ASSIGNMENT ::
For each line below that holds the string "computer", add one to a tally; report that tally alone.

THE DATA ::
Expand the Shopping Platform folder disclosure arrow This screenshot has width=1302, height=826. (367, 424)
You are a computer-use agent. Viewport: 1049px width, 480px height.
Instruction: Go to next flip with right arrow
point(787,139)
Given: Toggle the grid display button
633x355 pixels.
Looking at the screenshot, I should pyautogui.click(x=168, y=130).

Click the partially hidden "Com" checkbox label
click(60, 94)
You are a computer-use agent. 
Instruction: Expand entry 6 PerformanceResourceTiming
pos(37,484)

---

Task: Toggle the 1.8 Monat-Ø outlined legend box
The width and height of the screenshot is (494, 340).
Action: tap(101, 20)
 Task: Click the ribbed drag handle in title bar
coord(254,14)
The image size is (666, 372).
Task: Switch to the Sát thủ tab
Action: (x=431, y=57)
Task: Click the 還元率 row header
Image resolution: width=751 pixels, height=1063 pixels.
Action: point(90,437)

REPLY TO THE EXERCISE ::
2